On the surface, secession sounds very appealing, especially to the residents of red states.  Tired of the abuses they endured under the Obama administration, sickened by the behavior of the BLM and Antifa crowds, and discouraged by the lack of support from the Republican establishment at the federal level while President Trump was attacked on every side and hindered from implementing his America First agenda, what could be better than severing ties from the corrupt, bureaucratically bloated and top-heavy, fiscally irresponsible, and seemingly irredeemable federal system?  Texas alone has the tenth largest economy in the world.  They could easily stop sending tax dollars to subsidize freeloaders, cut regulations to encourage business, secure their own borders, and subsequently enjoy greater levels of freedom and prosperity and serve as a model for other like-minded states.  Where is the downside? 

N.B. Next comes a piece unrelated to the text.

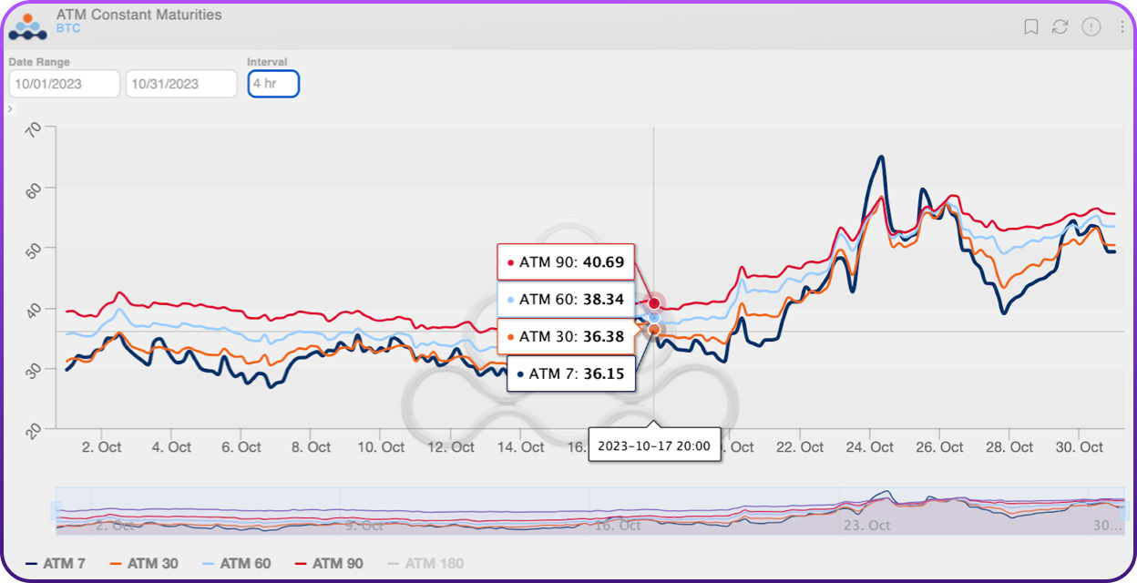Open the start date 10/01/2023 picker

64,84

Setting aside the complexity mentioned above, the downside can be summed up in two words: Russia and China.  The combined economic and military power of the United States is all that stands between Russia, China, and the freedom and security of the rest of the world.  The economic impact of secession on the United States would be staggering.  A loss of just three or four red states could easily pull four trillion dollars or more from the economy.  The military impact would be no less dramatic.  The same three or four states would remove hundreds of bases and their accompanying personnel and weapons from the collective arsenal, depleting our military of critical strategic and tactical resources.   The power vacuum created by a United States weakened by secession would leave the field wide open for Russia and China to enter and dominate.  It is unlikely that the remaining Asian and European powers could resist without the US to reinforce them. 

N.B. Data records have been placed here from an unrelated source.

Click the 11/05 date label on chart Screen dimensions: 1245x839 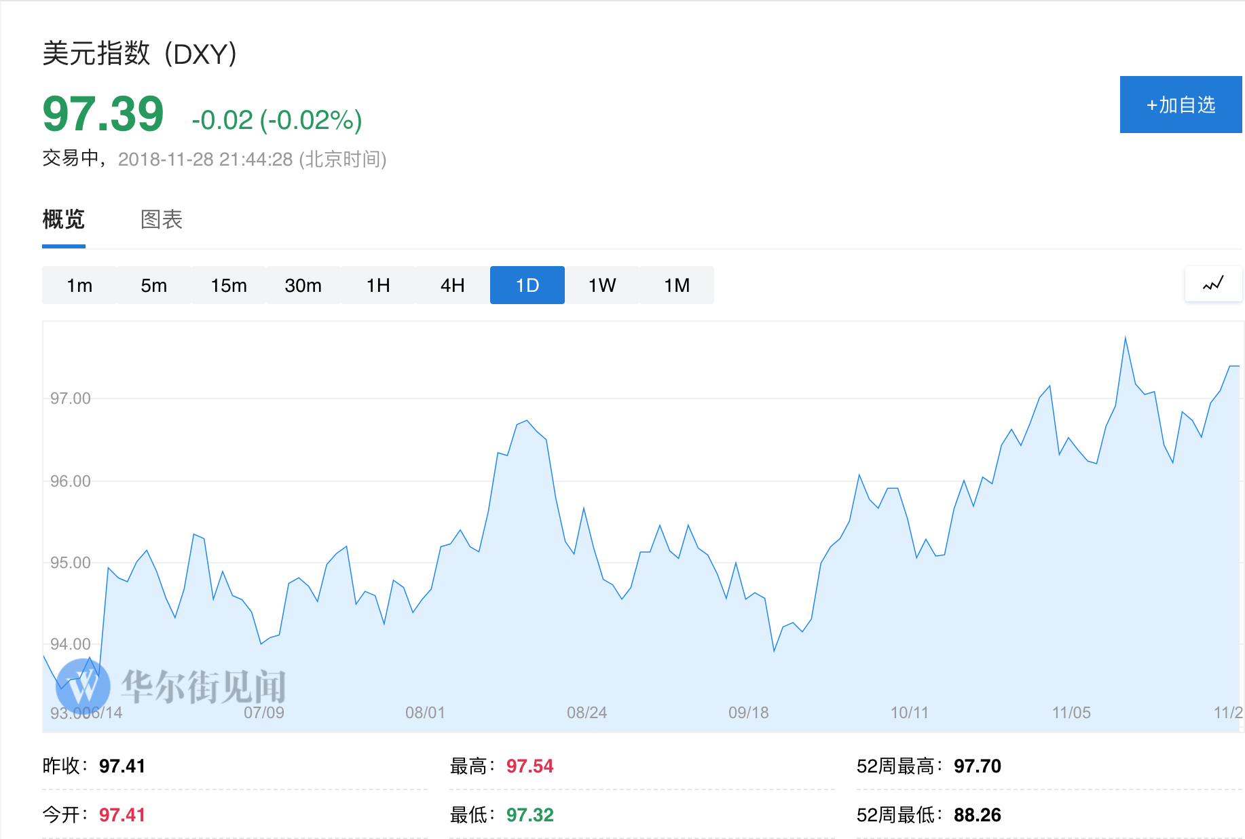click(1071, 713)
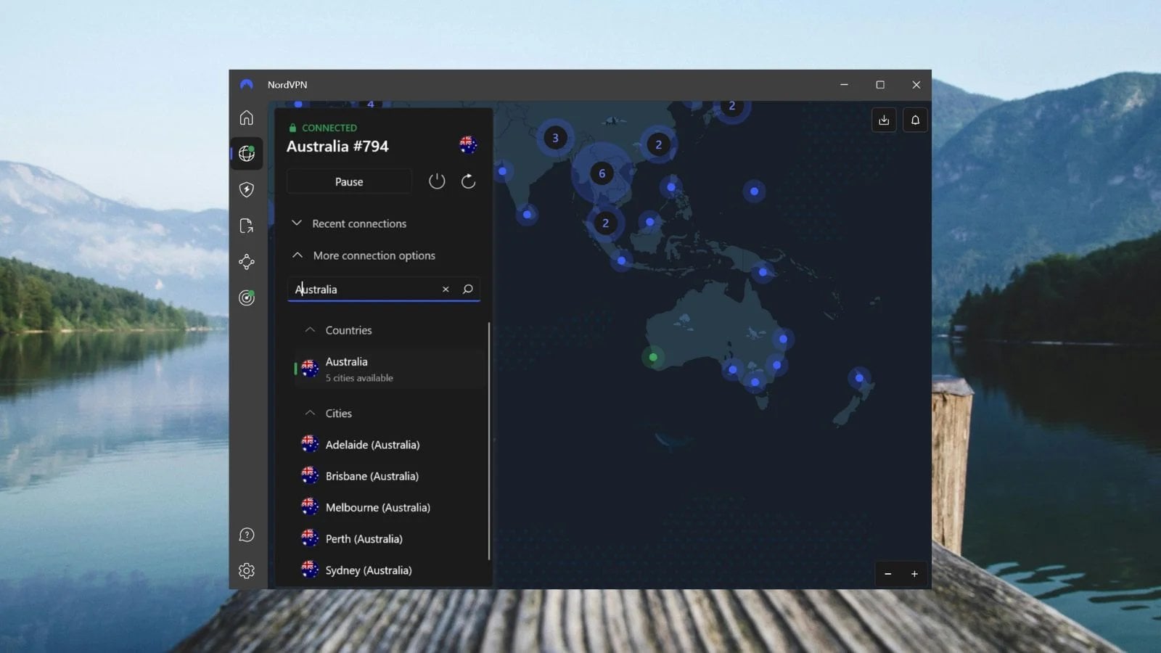Image resolution: width=1161 pixels, height=653 pixels.
Task: Zoom in on the map with the plus control
Action: click(x=914, y=574)
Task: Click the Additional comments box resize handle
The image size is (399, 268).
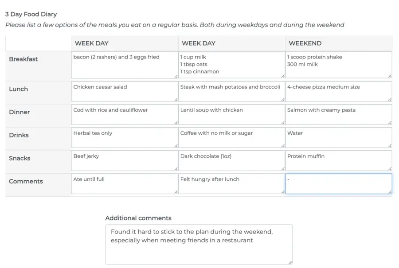Action: tap(290, 262)
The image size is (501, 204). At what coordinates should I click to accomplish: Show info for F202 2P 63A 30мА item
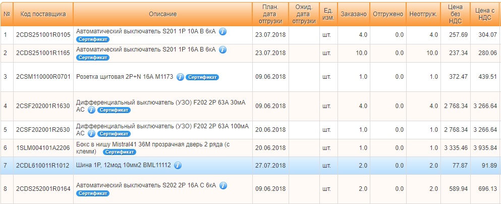[x=91, y=110]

Not only would the rest of the world be vulnerable to Russia and China, a fragmented United States would be incapable of standing against either remaining superpower, let alone both.  Even if a new confederation of red states were to rise and successfully band together economically and militarily, it is highly unlikely that they could resist the might of such powerful foes, particularly if any of the remaining states opposed them.  A military invasion would not be necessary for Russia and/or China to subject a fragmented North America to their wills, but any such invasion would eventually result in defeat, a defeat made more bitter by the the realization that China only possesses their economic and military power because we gave it to them, freely, without coercion. 

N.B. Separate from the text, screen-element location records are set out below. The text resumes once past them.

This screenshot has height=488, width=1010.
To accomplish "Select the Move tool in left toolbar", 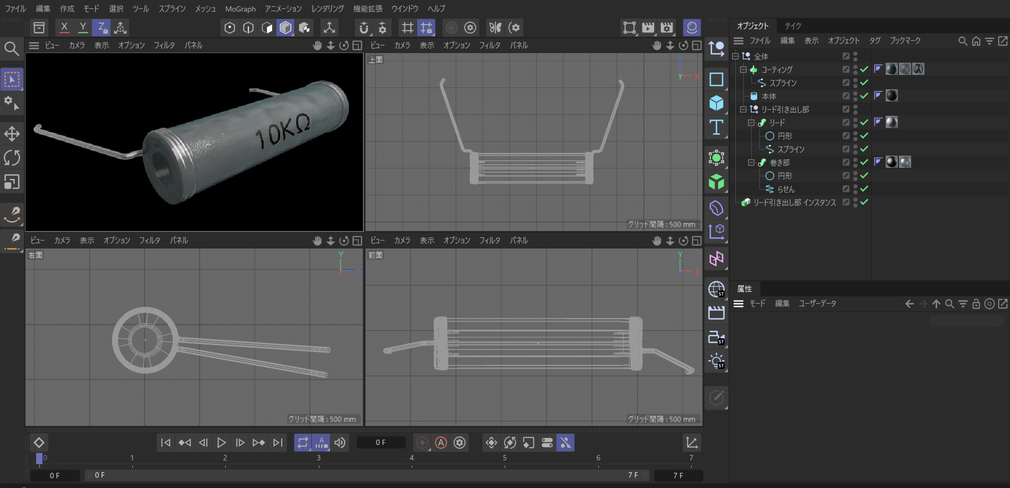I will tap(12, 134).
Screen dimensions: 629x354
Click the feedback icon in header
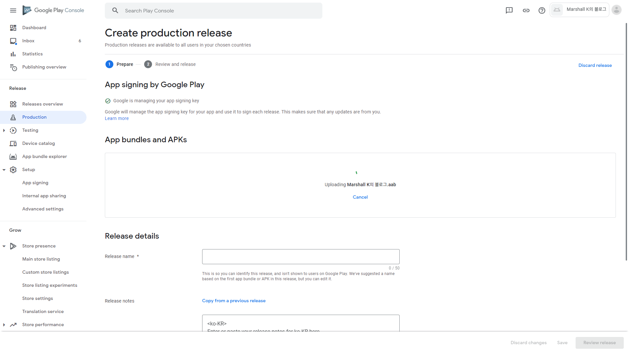[x=509, y=10]
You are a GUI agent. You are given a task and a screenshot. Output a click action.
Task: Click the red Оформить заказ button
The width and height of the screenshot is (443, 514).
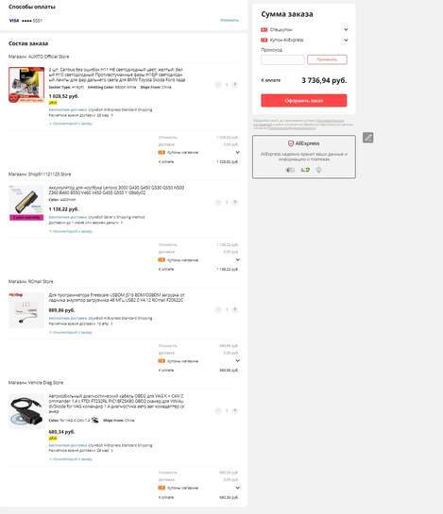click(304, 100)
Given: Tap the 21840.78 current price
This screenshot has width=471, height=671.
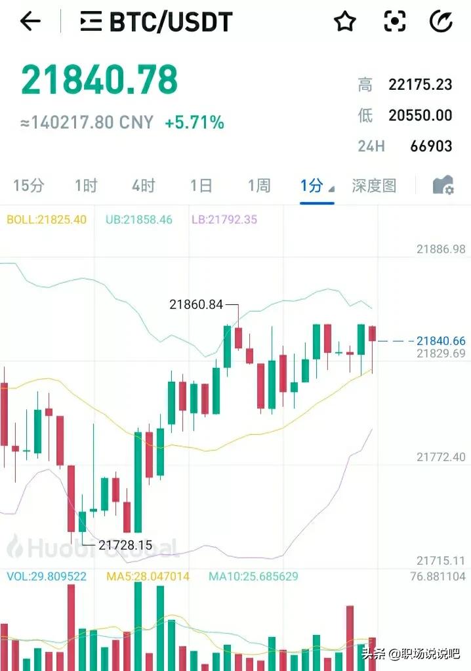Looking at the screenshot, I should click(100, 80).
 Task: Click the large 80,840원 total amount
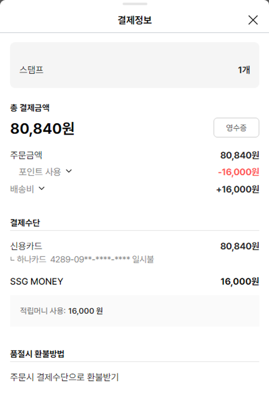tap(42, 128)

Barring secession, what recourse, then, is open to conservatives?  Better minds than mine have dwelled on this question at length, but, at least one solution is floating around the same venues as above, and is worth considering and developing: namely the assertion of individual and states’ rights under the ninth and tenth amendments.  As mentioned above, a number of conservative states wield substantial economic power.  It is time for them to assert that power and reject the types of damaging policies implemented during the Obama administration, and that we can expect under a Biden/Harris administration.  How this might work is beyond the scope of an article like this, but, again, others have already done the heavy lifting here.  Conservatives can and should evaluate these proposals and act on them.  Secession is not necessary to reign in a wildly out of control federal government and protect the citizens of this still greatest nation in the world.  Yes, conservatives need to act in order to protect their, and the nation’s, interests.  But that action cannot and must not undermine our collective economic and military strength.  We need both if we are to continue to stand for freedom, not just here, but everywhere in the world.